A closer reading of the statement of motives suggests the importance of Article 47(3) ECT for Polish Government. Poland invokes that provision to assert that once the withdrawal takes effect, no new extra-EU investments shall enjoy protection under the ECT in Poland, during the sunset period. In accordance with Article 47(2) ECT, the withdrawal shall take effect after one year after the date of the receipt of the notification by the depositary. The investments that shall exist on the date the withdrawal takes effect, shall be protected for 20 more years. In other words, the intention behind the withdrawal is to exclude protection in Poland of the investments from outside the EU, made in late 2023 or later.

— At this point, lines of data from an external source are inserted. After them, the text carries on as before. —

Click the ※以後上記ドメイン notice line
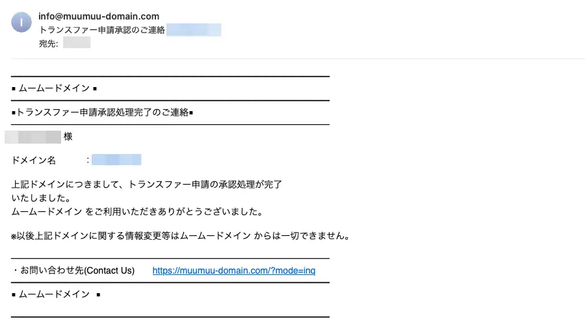 [x=181, y=235]
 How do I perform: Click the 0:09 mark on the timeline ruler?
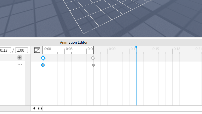click(x=112, y=49)

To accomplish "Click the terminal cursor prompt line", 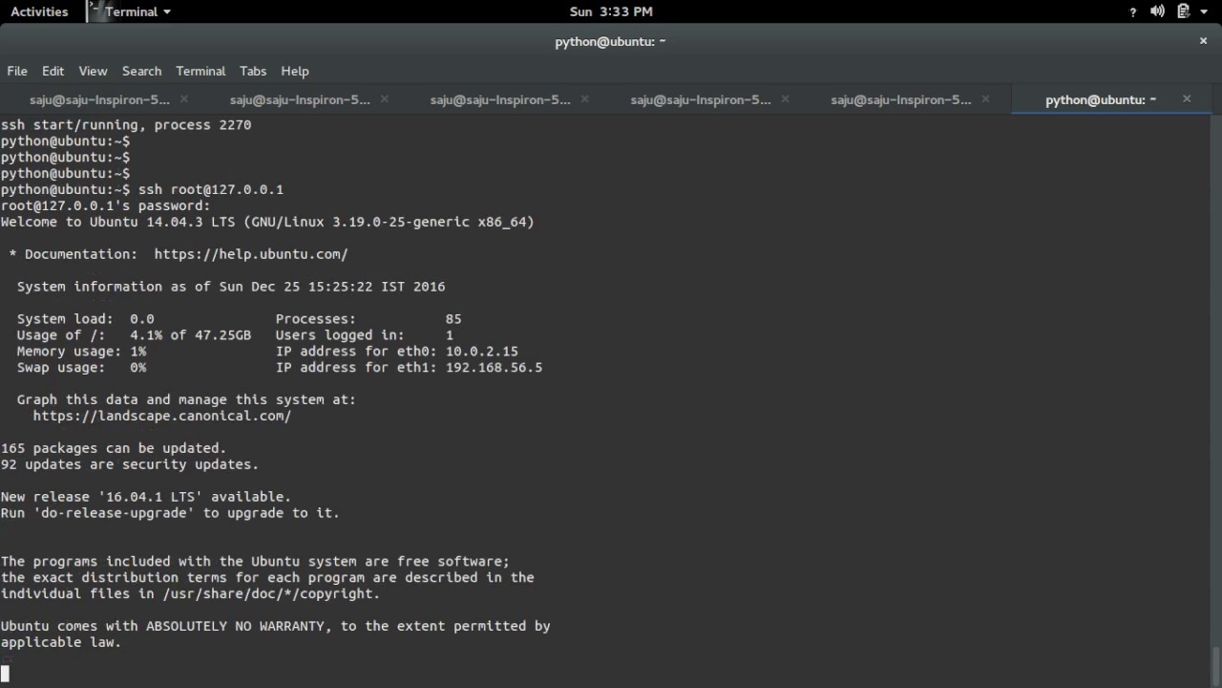I will coord(286,673).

With regard to intra-EU investments, Poland relies on the CJEU judgment in Komstroy, to conclude that such investments do not enjoy protection under the ECT even now. Upon withdrawal, Poland intends to make a unilateral declaration under Article 30(4) VCLT asserting that the arbitration clause contained in Article 26 ECT cannot be applied in intra-EU disputes. This declaration is unlikely to be accepted as binding by the arbitral tribunals. It is consistent, however, with the approach recently taken by Poland to terminate its intra-EU BITs invoking their incompatibility with EU law.

 

Question Marks

Two questions immediately spring to mind as a reaction to Poland’s proposed withdrawal from the ECT. Why now? And, which investors, if any, are targeted by the intended withdrawal?

The timing of the draft law is peculiar. If perfected, the withdrawal shall enter into force around the time of next parliamentary elections in Poland, which may be lost by the incumbent political party. In such case, any perceived benefits of the withdrawal would fall on the opposition.

On the other hand, the proposed withdrawal comes two months after an agreement in principle was reached in June 2022 on the draft Modernized ECT. As stated in the statement of motives, Poland believes that the final approval is unlikely and that the ratification process would take years. This pessimism can be linked with the recent initiative of several EU Member States, including Spain, Germany, and Belgium, to convince the European Commission about the need to collectively withdraw the EU from the ECT. It appears, however, that the European Commission has so far resisted these demands. Hence, either Poland’s skepticism is unwarranted, or more withdrawals may be expected to come.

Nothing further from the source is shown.